Interest in the crates rose when oil began washing up along the same beaches in September. “I told my colleagues this can’t be a coincidence,” he said. That’s when Teixeira began taking a closer look at the crates, which are said to have been carrying “crude rubber in bales.” One crate was marked with “French Indochina,” the Southeast Asian colony that ceased to exist after 1954.
World’s deepest shipwreck
Not long after, Teixeira found information online about the German blockade runner, SS Rio Grande. It was sailing from Japan to Europe in January 1944 when Allied ships intercepted and sank it off the Brazilian coast. Its cargo: crude rubber in bales.
The location of the shipwreck has been known since 1996. Blue Water Recoveries found it 540 nautical miles (1,000 kilometers) off Brazil’s northeastern coast at a depth of 5,762 meters (18,904 feet). That makes it the world’s deepest shipwreck found to date.
Blue Water Recoveries sent Teixeira images of the wreck, and he identified crate-like objects similar to those that have washed ashore. Then he set out to see if such crates could have made their way to Brazil.
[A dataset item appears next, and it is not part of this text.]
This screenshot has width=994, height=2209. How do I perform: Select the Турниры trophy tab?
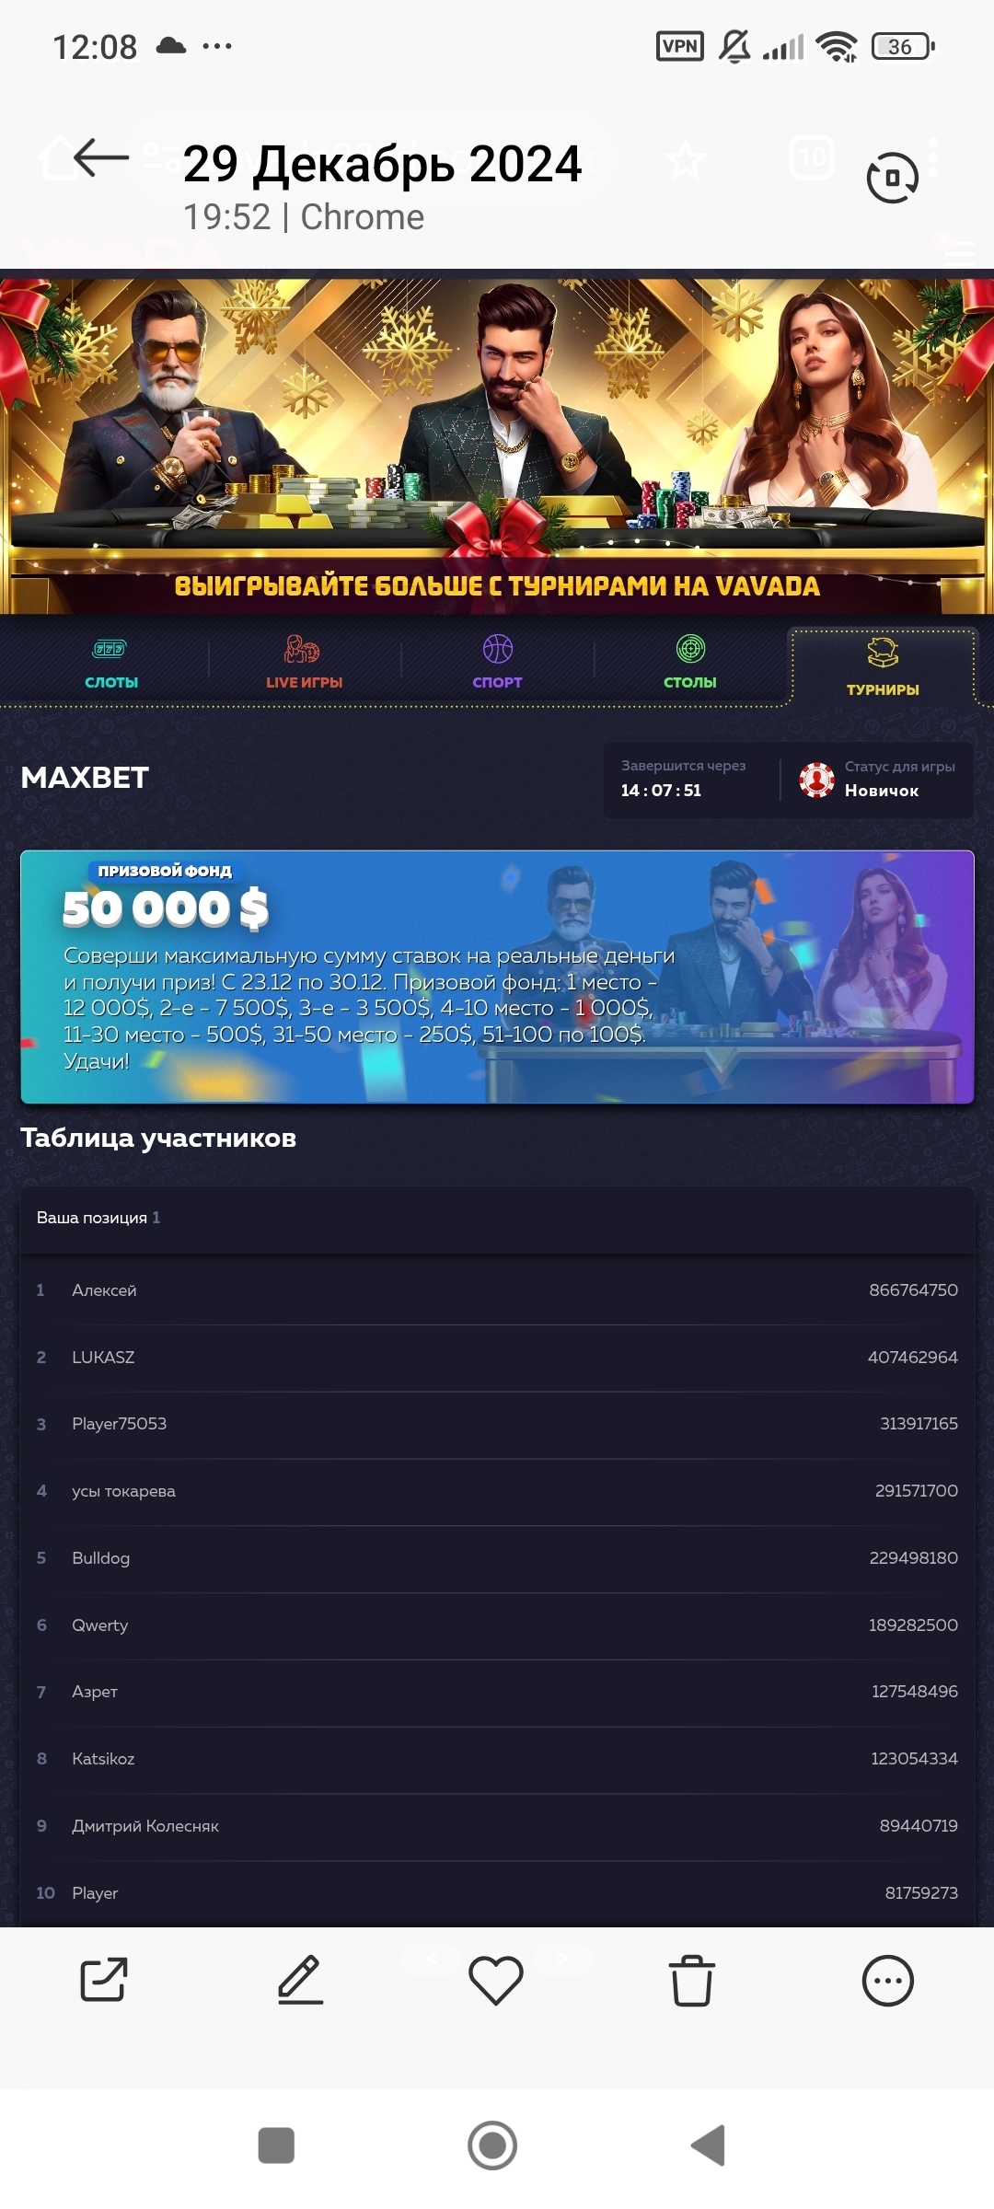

For that, he constructed a simulation with “dots originating from the shipwreck site. These dots came to the northeastern coast. That leads me to believe that the wreck is the source of the crates.”
Teixeira further sees a connection between the crates and the oil.
“The wreck was one of the hypotheses for where the oil was coming from,” as news media had reported. “But we spoke with Petrobras (the state oil company), and they said the oil was new. If the oil came from the wreck, it’d be more than 70 years old. Also, the oil is crude, not fuel.”
‘Far from shore’
Although the source of the oil remains a mystery, Teixeira supports his simulation of the currents, adding whatever the source is, it must be near the wreck.
“I think it came from a latitude even with the state of Pernambuco, between 500 and 1,000 kilometers from the coast.” That would be near the wreck. “Because the oil is really spread out. If the oil were coming from closer to shore, it wouldn’t be in so many areas all at once.”
Oil has appeared along a 2,000 kilometer (1,200 mile) stretch of coastline. One theory has attributed it to an accident at a Petrobras refinery in Pernambuca in August. But Teixeira notes that the oil is in the sea far from the coast, which suggests its presence is not due to an accident at the Petrobras facility.
“The currents wouldn’t have brought the oil north. It has to be coming far from shore,” he said.
One question is what do with the crates that have washed up on shore. “Some were thrown away. Others have been left on the beach. No one’s said anything about putting them in a museum,” Teixeira said. And since each crate weighs between 80 and more than 100 kilograms (176 to 220 pounds), “they’re not so easy to carry off.”